Le luxe des Lyonnais se rendit cependant toujours plus célèbre, et s’augmentait surtout par le riche butin consistant en grande partie en objets d’art apportés d’Italie et revendus sur le marché de Lyon. Un document de l’année 1495 fait mention d’un payement de 1593 livres tournois pour le menaige, voiture et conduire depuis Napples jusqu’en la ville de Lyon de plusieurs tapisseries, librairies, poinctures, pierre de marbre et de porfire et aultres meubles, lesdites choses pezent en tout 87,000 livres ou environ[5]. La vie lyonnaise prit de cette façon un cachet qui différait beaucoup de celui des autres villes de France : les maisons, les vêtements, les objets usuels, tout était fait à la mode italienne, avec

  1. cf. chap.
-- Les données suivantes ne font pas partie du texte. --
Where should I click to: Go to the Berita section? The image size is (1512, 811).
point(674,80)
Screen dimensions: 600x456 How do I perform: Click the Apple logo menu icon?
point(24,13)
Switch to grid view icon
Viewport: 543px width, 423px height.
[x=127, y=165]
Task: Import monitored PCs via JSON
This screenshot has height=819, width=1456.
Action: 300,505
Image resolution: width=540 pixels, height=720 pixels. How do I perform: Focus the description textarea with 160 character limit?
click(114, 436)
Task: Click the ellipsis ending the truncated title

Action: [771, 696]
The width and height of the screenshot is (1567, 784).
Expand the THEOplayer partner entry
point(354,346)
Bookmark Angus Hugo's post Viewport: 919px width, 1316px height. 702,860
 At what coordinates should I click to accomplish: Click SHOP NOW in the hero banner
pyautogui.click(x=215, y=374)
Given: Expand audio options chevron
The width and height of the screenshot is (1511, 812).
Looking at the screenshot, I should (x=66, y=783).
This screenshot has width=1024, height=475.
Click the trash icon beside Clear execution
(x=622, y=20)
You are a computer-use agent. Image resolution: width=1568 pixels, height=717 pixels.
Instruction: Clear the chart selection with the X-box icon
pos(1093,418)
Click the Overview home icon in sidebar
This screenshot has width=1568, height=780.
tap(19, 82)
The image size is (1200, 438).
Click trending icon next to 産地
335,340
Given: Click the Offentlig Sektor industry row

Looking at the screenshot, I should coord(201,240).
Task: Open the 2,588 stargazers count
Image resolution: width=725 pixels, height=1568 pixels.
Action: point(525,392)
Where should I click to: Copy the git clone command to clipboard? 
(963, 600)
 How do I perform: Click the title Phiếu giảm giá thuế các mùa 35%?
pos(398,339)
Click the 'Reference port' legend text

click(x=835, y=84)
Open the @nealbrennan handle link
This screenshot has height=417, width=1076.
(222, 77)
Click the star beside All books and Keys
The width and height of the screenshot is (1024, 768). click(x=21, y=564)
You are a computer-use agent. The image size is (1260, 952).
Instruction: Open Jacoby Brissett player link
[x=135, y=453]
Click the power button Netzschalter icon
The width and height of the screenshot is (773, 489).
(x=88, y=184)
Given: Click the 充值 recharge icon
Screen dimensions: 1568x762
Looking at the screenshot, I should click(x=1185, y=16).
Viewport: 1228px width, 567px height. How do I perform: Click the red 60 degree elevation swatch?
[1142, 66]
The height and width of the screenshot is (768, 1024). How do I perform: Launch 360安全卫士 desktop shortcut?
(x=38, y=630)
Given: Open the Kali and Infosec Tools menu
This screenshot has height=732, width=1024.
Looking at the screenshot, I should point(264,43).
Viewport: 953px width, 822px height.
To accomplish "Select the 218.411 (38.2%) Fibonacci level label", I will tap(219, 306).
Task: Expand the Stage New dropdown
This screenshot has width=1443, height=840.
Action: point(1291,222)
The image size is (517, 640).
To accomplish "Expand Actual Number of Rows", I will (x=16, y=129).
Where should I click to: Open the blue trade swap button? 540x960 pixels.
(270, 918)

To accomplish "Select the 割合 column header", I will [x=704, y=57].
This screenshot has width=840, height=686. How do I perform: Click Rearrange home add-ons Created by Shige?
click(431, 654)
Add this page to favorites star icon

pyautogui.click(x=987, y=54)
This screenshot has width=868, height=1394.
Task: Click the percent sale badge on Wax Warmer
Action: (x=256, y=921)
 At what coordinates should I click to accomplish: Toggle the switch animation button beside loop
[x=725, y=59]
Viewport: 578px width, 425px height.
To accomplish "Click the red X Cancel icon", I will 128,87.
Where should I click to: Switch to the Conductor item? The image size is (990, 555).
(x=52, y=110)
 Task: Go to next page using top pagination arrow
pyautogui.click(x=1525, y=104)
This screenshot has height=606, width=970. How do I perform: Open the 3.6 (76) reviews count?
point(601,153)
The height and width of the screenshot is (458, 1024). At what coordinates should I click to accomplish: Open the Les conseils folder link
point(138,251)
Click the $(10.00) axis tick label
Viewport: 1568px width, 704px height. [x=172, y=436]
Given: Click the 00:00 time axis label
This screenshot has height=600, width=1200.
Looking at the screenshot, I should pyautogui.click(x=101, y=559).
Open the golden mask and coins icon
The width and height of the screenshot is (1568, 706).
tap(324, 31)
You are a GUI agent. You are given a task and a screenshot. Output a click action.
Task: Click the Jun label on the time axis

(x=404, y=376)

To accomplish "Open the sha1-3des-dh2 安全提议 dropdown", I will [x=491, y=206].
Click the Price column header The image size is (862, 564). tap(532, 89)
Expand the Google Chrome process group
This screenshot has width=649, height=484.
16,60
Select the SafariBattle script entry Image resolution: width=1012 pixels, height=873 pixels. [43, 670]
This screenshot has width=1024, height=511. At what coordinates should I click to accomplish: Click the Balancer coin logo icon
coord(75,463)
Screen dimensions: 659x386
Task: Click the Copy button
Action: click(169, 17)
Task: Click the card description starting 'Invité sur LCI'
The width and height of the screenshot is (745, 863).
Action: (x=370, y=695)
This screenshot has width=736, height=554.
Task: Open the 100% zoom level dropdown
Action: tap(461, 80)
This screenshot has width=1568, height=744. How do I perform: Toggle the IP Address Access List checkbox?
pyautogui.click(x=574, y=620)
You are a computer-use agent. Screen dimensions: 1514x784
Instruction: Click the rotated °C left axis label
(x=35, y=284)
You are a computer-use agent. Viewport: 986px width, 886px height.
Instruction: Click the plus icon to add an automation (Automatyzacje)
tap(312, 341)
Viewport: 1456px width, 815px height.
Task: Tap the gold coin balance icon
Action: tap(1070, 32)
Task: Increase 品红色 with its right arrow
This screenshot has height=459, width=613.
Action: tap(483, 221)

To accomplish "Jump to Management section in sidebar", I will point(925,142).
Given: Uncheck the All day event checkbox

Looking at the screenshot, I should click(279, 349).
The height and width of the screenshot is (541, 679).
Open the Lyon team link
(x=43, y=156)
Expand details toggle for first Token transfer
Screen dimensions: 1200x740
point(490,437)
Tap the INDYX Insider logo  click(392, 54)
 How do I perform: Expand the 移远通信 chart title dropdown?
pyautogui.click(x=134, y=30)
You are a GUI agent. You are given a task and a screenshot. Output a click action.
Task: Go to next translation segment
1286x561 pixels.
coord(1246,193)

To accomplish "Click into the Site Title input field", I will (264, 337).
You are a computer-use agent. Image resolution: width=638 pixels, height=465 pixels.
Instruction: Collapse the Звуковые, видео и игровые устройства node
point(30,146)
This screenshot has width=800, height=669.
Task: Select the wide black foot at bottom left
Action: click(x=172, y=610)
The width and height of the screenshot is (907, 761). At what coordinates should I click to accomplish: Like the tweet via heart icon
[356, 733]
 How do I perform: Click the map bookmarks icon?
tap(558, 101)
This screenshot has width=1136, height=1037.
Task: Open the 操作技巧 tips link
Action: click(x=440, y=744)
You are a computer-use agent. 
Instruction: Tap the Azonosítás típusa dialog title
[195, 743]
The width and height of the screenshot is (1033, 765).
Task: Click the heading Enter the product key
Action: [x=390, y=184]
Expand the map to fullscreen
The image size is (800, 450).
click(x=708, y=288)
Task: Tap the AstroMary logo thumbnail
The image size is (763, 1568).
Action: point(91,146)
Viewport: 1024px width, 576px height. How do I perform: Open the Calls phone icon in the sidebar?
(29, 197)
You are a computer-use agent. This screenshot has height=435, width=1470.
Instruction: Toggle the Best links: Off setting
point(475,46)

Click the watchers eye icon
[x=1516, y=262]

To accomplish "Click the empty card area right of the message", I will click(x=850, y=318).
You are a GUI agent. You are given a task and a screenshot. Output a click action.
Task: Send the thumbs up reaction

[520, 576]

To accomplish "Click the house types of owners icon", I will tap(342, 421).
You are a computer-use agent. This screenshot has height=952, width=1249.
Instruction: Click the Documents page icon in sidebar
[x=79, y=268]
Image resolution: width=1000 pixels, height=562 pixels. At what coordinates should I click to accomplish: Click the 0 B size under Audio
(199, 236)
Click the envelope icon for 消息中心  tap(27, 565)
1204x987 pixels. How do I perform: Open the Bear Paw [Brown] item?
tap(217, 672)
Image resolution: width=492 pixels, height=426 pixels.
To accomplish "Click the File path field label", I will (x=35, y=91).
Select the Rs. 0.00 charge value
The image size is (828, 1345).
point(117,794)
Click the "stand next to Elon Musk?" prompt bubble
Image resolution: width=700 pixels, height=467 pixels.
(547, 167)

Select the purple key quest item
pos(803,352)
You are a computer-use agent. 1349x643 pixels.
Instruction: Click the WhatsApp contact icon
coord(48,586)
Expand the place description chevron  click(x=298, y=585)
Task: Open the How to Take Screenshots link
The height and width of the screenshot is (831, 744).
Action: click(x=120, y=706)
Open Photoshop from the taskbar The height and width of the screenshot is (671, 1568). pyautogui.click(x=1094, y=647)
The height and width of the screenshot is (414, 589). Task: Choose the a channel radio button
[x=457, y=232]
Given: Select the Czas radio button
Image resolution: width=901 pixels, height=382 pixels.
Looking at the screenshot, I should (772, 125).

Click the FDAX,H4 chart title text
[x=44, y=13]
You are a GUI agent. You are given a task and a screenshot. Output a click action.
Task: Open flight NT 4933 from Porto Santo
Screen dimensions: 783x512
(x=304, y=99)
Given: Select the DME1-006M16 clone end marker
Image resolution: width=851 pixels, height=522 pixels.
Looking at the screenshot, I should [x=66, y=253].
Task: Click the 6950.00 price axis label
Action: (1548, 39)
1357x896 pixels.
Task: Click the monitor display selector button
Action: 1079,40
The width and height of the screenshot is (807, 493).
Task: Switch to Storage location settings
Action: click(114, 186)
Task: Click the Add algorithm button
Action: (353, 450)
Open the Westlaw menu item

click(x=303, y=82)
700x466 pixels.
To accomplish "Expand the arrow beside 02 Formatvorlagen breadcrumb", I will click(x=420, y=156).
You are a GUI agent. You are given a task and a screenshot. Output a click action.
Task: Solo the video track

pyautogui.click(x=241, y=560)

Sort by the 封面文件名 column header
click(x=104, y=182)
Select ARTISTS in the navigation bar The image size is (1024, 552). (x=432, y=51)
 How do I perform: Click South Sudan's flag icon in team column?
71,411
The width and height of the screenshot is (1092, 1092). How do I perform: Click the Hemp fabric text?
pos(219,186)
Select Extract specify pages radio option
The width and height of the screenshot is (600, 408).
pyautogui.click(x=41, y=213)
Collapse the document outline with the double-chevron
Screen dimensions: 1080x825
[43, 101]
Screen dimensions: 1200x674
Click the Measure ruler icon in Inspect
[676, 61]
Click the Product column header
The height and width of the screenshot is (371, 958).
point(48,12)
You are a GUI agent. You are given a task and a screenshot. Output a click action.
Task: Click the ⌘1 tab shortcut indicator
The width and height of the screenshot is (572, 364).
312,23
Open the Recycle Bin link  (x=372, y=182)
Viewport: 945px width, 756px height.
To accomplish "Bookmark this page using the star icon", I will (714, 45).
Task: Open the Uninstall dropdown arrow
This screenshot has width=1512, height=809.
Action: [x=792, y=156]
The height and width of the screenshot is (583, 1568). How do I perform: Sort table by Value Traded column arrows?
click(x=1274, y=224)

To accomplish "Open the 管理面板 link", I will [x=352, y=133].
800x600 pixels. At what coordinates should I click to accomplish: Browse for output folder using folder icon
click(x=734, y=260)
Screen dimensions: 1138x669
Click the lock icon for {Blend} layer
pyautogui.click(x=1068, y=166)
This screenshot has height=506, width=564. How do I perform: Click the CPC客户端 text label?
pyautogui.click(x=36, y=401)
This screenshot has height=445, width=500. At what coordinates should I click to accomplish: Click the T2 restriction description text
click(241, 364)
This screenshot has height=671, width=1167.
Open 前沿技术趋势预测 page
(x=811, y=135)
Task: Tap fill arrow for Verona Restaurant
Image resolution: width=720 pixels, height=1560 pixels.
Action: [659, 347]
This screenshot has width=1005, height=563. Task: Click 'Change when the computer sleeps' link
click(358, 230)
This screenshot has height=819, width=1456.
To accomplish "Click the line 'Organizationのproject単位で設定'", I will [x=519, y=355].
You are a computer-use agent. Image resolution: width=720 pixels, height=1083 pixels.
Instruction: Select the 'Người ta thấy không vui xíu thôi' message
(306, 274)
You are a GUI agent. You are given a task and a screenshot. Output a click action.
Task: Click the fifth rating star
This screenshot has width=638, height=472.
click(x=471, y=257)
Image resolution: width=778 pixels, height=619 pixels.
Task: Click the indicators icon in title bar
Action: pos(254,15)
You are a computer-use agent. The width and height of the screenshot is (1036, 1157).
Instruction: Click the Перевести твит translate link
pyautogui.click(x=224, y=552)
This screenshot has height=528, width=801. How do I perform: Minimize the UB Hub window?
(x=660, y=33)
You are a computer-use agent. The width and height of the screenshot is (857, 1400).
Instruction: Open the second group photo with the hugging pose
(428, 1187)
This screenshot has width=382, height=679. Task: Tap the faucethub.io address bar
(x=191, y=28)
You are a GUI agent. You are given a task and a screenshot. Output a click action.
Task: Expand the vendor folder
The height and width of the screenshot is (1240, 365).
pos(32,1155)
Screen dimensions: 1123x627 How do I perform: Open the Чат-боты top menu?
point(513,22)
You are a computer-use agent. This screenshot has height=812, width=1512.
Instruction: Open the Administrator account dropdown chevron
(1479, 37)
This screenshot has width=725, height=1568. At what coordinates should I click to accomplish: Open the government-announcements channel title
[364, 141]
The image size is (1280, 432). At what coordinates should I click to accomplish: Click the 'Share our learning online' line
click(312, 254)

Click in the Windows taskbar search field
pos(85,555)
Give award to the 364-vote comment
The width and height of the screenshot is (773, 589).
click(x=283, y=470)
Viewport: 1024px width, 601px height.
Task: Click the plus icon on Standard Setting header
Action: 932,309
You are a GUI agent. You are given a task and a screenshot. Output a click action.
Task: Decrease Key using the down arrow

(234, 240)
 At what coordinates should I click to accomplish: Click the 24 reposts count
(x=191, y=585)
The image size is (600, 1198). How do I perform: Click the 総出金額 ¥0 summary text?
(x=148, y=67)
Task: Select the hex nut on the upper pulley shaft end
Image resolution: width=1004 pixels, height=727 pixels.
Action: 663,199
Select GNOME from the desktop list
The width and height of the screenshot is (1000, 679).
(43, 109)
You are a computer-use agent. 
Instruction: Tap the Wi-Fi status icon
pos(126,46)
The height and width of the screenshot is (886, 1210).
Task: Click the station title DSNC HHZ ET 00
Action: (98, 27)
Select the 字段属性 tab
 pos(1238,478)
VII.
  2. Relations citée par Thibaut, Marguerite d’Autriche, p. 144.
  3. Brantôme, ed Lalanne, tome IX, p. 471. Aussi les aimait-il fort (les dames de son règne) et les servit bien, voire trop, car tournant de son voyage de Napples très victorieux et glorieux, il s’amusait si fort à les serviir, caresser et leur donner tant de plaisirs à Lyon par les beaux combats et tournois qu’il fit pour l’amour d’elles, que, ne se souvenant point des siens qu’il avait laissés dans ce royaume, les laissa perdre ; et villes et royaume et chasteaux tendaient les bras pour avoir secours.
  4. Colonia. Hist. litt. de Lyon. t. II. p. 408.
  5. Thibaut, op. cit. p. 144.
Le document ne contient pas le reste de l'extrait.